Consigne A »
Convertis toutes les lignes des données de pointage présentées plus bas en un tableau Markdown à deux colonnes, « n » pour le numéro et « Ligne » pour la ligne, en omettant les lignes vides. Ne reprends pas les images.

Marième N’Diaye
Le code de la famille de 1972 est le dernier des grands textes de l’arsenal juridique à avoir été adopté par le Sénégal indépendant. Le processus d’élaboration s’est étalé sur plus de 10 ans, témoignant de la volonté du législateur de proposer un texte qui ne soit pas un simple décalque du code civil français et qui permette de concilier à la fois les aspirations modernisatrices (construction et unité de la nation ; promotion d’une politique de développement économique et social dont l’égalité des sexes constitue l’un des piliers) et le respect des valeurs de la société, définies à partir de la religion et des coutumes.
Cette volonté de trouver un consensus entre « tradition » et « modernité » a abouti à l’adoption d’un texte fondé sur une logique de « pluralisme hégémonique » pour reprendre l’expression du professeur de droit sénégalais Abdullah Cissé. La « coutume wolof islamisée » (i.e le droit musulman sénégalais) constitue l’exception à la règle et n’intervient qu’en matière de mariage (la polygamie est instituée régime de droit commun en l’absence d’option de l’époux pour un régime de monogamie ou de polygamie limitée – art.116) et de succession (création de deux régimes de dévolution successorale dont l’un conforme au droit musulman – art.571).
C’est le caractère d’exception conféré à la norme islamique qui a suscité de vives réactions et oppositions au code de la famille parmi les acteurs religieux musulmans. Dès 1972, le Conseil supérieur islamique affirmait, dans une lettre adressée aux députés, son rejet du texte adopté : « S’il n’est point et ne saurait nullement être dans nos intentions de nous inféoder dans la conduite des affaires de la nation qui vous échoit de par la volonté du peuple souverain, nous réaffirmons notre volonté inébranlable de rejeter catégoriquement toute mesure, même officielle, qui ne respecterait pas les principes sacrés de la religion ».
Si l’on considère la question de l’application à partir du cas des justiciables, force est de constater le manque d’appropriation du droit de la famille et de l’état civil au Sénégal
Au fil des années, la critique a été nourrie par des groupes issus de l’islam réformiste, notamment à travers la revue Etudes Islamiques. C’est en 2002 que cette opposition se mue en force de proposition avec le Comité islamique pour la réforme du code de la famille sénégalais (CIRCOFS) qui prône l’adoption d’un code de statut personnel fondé sur la charia. Suscitant une vive controverse (notamment avec les associations de femmes et de défense des droits humains), le projet du CIRCOFS permet au gouvernement de réaffirmer la position de l’Etat sénégalais, à savoir la préservation du statu quo et la défense d’un texte de consensus et d’équilibre, respectueux de toutes les sensibilités présentes au sein de la société. La controverse aura eu le mérite de mettre en lumière l’importance que l’application effective du droit revêt, à la fois pour l’autorité de l’Etat et pour la construction de la citoyenneté.

Consigne B »
D'après le texte sur le code de la famille sénégalais, de quel code le CIRCOFS préconise-t-il l'adoption ?

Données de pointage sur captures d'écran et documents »
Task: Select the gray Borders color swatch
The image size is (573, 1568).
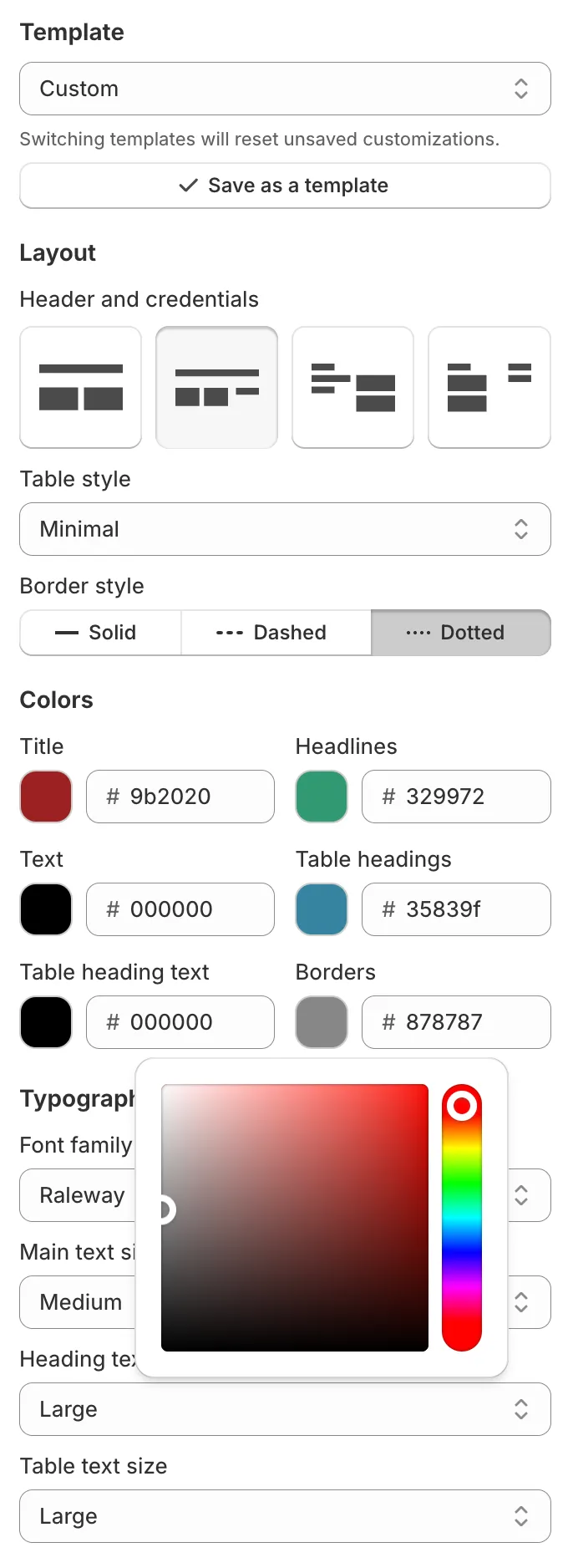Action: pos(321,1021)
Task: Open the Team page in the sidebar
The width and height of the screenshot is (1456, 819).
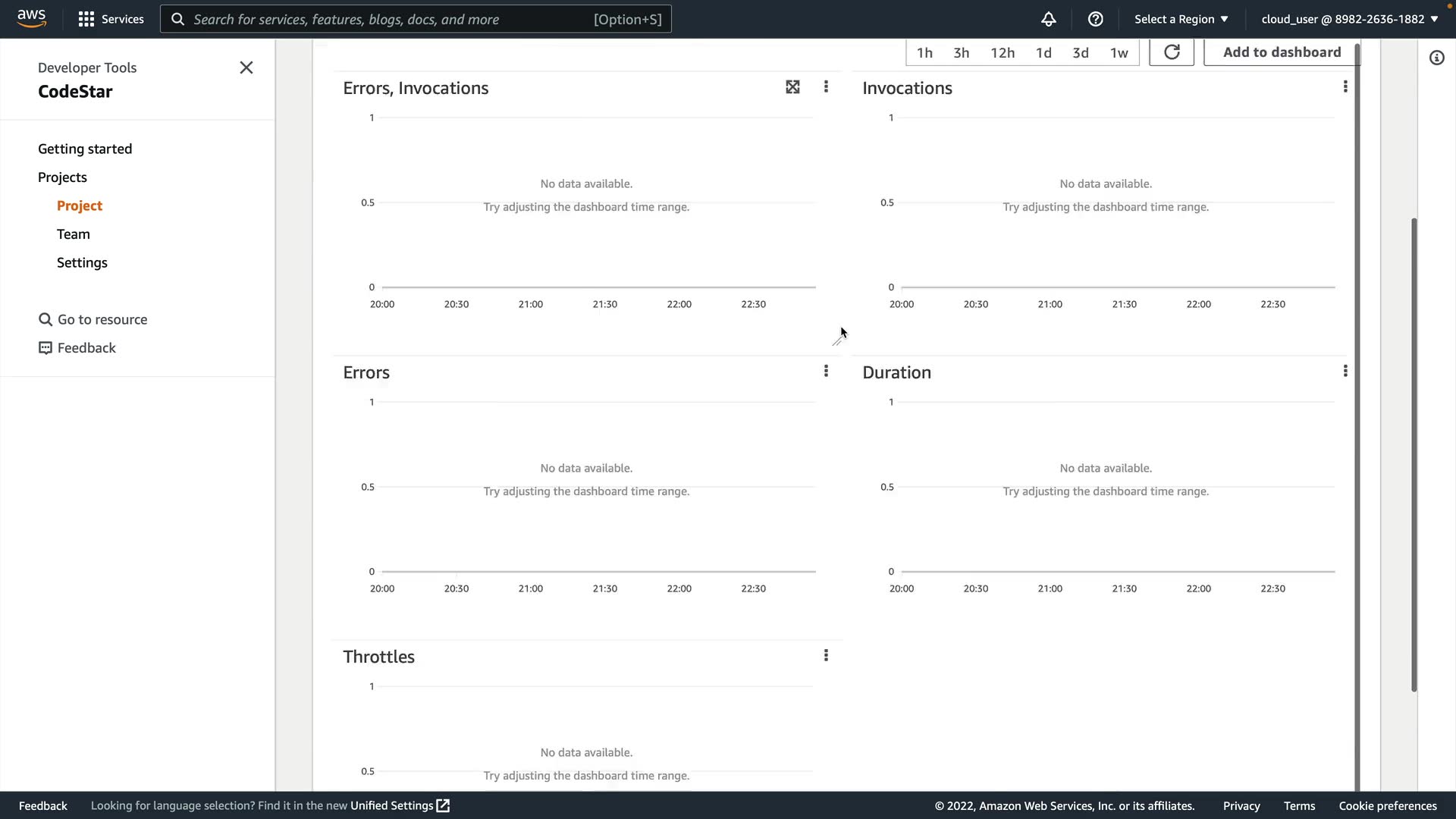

Réponse complète A »
| n | Ligne |
|---|---|
| 1 | Task: Select the gray Borders color swatch |
| 2 | The image size is (573, 1568). |
| 3 | Action: pos(321,1021) |
| 4 | Task: Open the Team page in the sidebar |
| 5 | The width and height of the screenshot is (1456, 819). |

Réponse complète B »
D'un code de statut personnel fondé sur la charia.